**Problem statement:**
Where a line contains the word "input", copy that line from the records below.
-- Material for this task follows --
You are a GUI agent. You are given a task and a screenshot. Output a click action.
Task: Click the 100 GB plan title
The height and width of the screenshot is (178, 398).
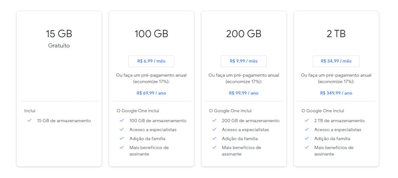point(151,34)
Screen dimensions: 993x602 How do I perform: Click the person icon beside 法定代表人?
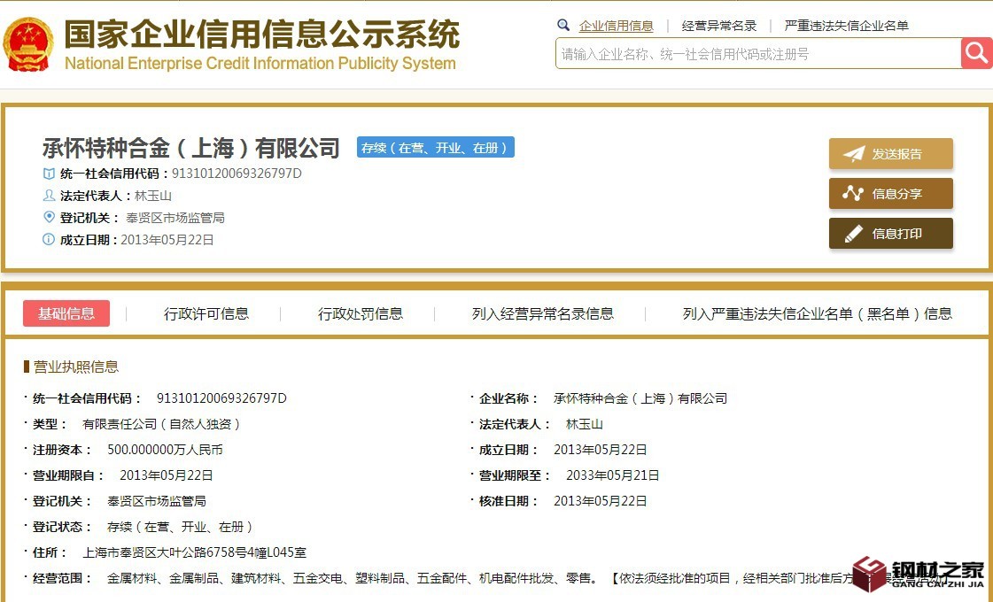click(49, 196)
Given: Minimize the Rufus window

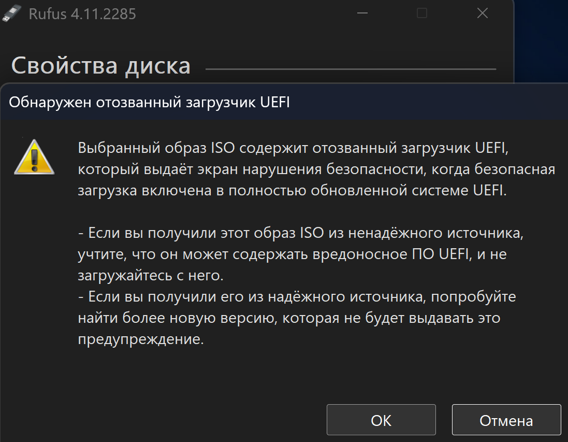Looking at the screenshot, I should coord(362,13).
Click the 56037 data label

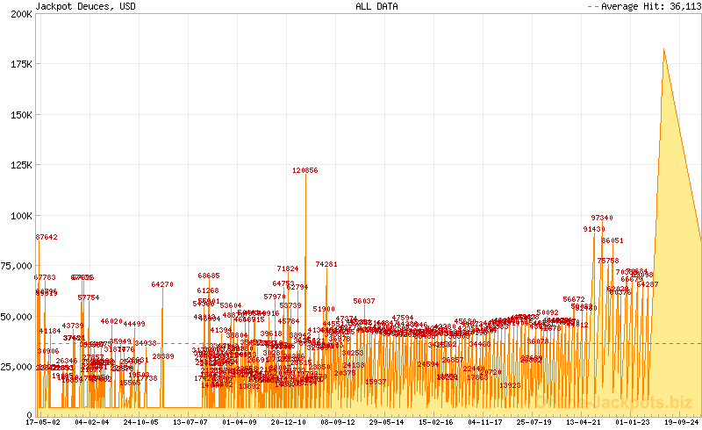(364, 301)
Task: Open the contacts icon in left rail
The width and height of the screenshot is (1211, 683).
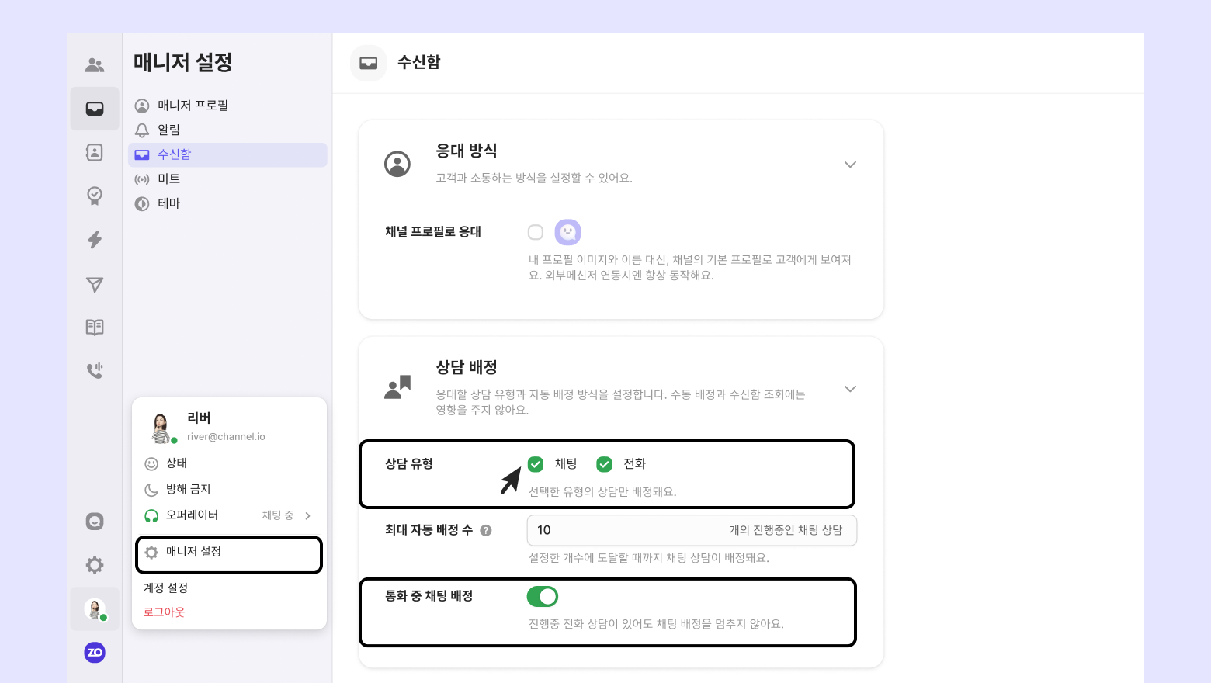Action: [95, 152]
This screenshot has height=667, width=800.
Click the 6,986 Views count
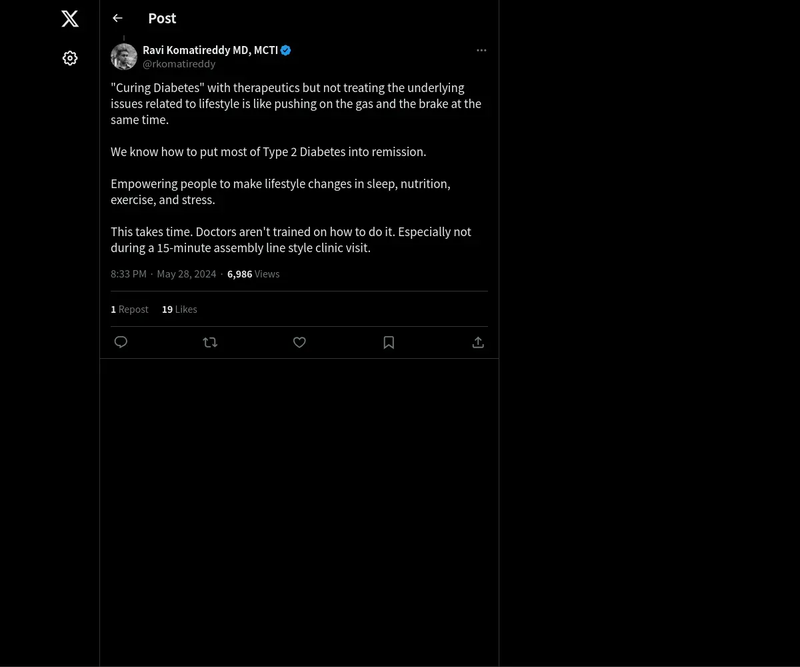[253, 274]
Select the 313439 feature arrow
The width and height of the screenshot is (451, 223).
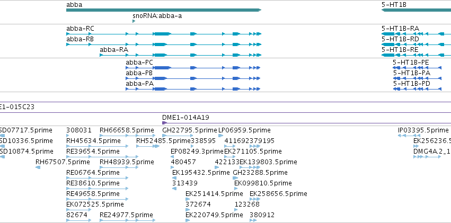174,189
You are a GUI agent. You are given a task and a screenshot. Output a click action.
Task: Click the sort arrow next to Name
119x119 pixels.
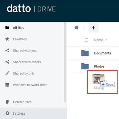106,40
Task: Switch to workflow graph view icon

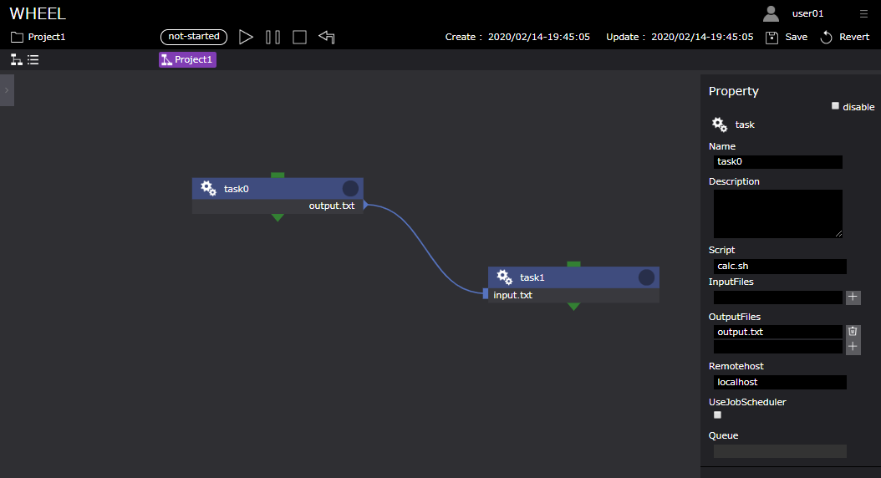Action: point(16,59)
-- Material for this task concluded --
-- Material for this task follows --
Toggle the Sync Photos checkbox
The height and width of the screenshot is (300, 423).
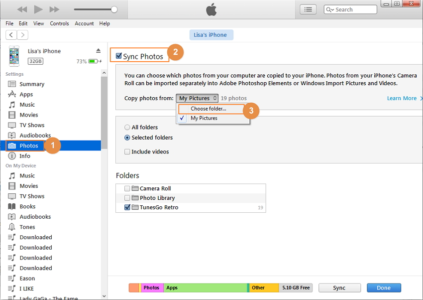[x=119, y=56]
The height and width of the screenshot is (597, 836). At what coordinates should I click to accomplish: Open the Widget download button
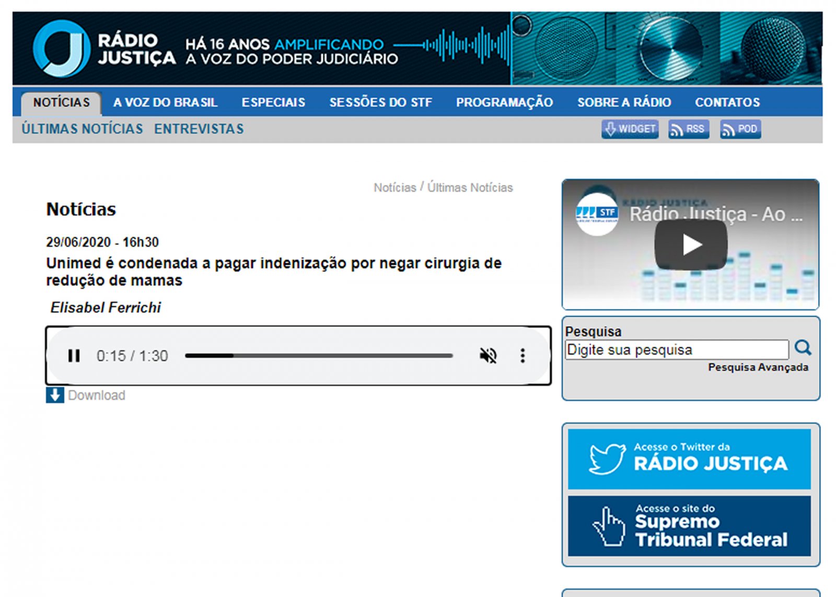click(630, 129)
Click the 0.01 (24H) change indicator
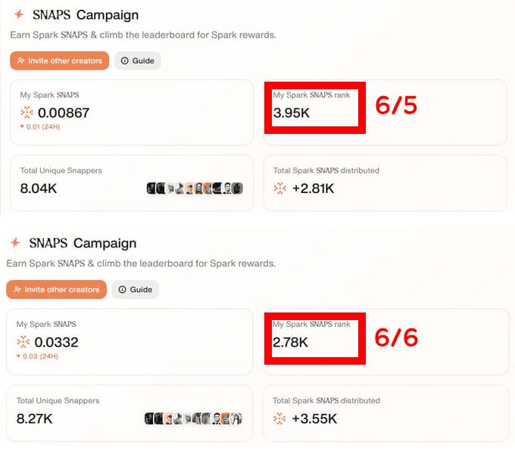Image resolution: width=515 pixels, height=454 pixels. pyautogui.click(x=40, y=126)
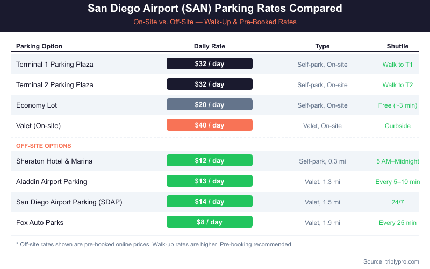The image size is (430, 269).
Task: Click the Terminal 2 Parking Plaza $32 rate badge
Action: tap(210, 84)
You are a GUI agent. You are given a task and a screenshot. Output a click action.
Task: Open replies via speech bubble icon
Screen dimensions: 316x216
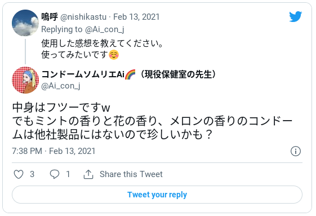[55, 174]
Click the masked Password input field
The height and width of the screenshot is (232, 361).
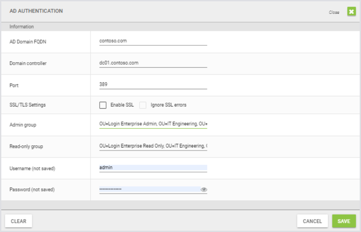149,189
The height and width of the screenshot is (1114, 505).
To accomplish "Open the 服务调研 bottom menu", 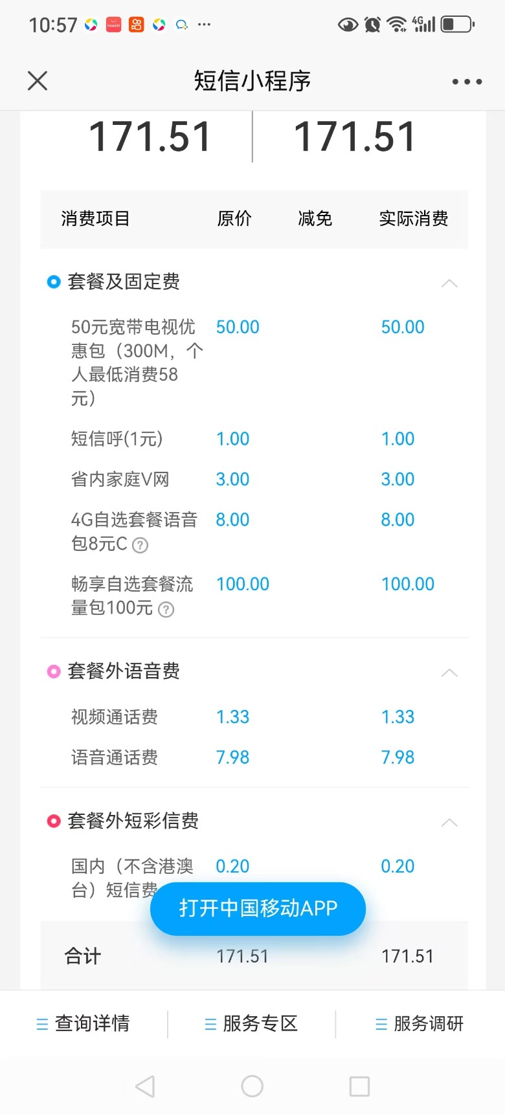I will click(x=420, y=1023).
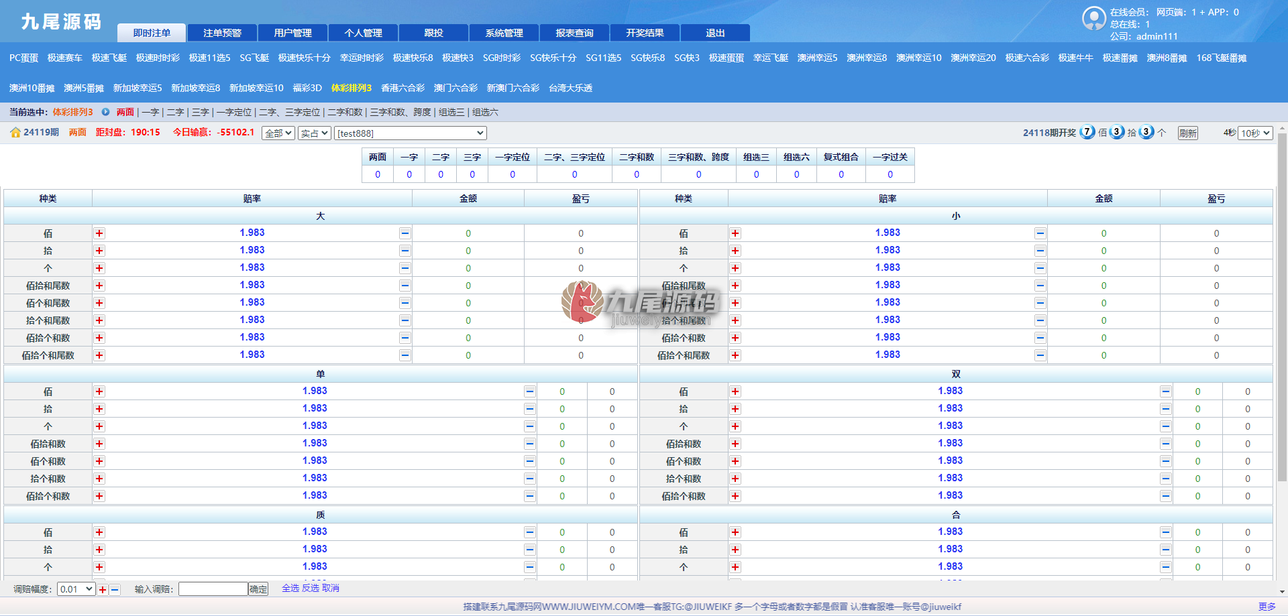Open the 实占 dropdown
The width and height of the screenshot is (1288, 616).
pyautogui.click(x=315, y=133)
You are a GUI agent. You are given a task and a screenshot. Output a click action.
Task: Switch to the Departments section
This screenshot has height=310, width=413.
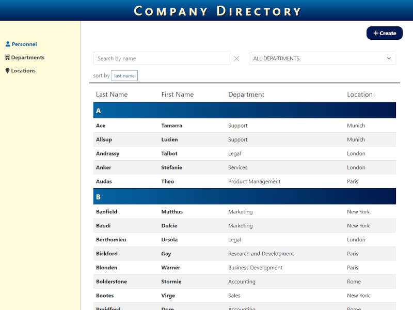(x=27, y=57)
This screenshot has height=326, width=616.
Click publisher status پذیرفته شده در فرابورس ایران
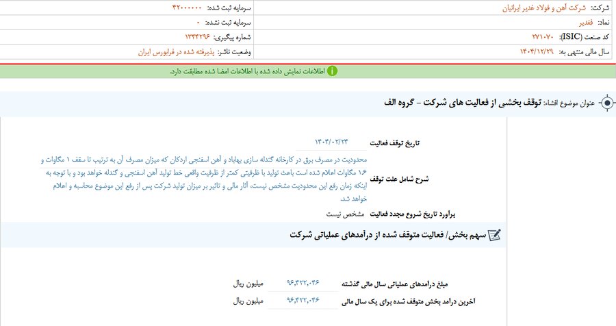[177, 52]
-- Material for this task concluded --
-- Material for this task follows --
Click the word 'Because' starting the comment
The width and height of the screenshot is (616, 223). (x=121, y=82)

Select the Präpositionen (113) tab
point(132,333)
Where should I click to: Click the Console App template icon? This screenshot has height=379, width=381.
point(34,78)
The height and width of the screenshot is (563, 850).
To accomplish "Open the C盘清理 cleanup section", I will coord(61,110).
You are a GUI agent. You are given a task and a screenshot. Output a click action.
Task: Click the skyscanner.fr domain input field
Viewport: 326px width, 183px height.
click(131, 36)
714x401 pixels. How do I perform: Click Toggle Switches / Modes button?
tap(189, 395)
-- Material for this task concluded --
**Answer box:**
Click the masked Password input field
Task: Click the skyscanner.fr domain input field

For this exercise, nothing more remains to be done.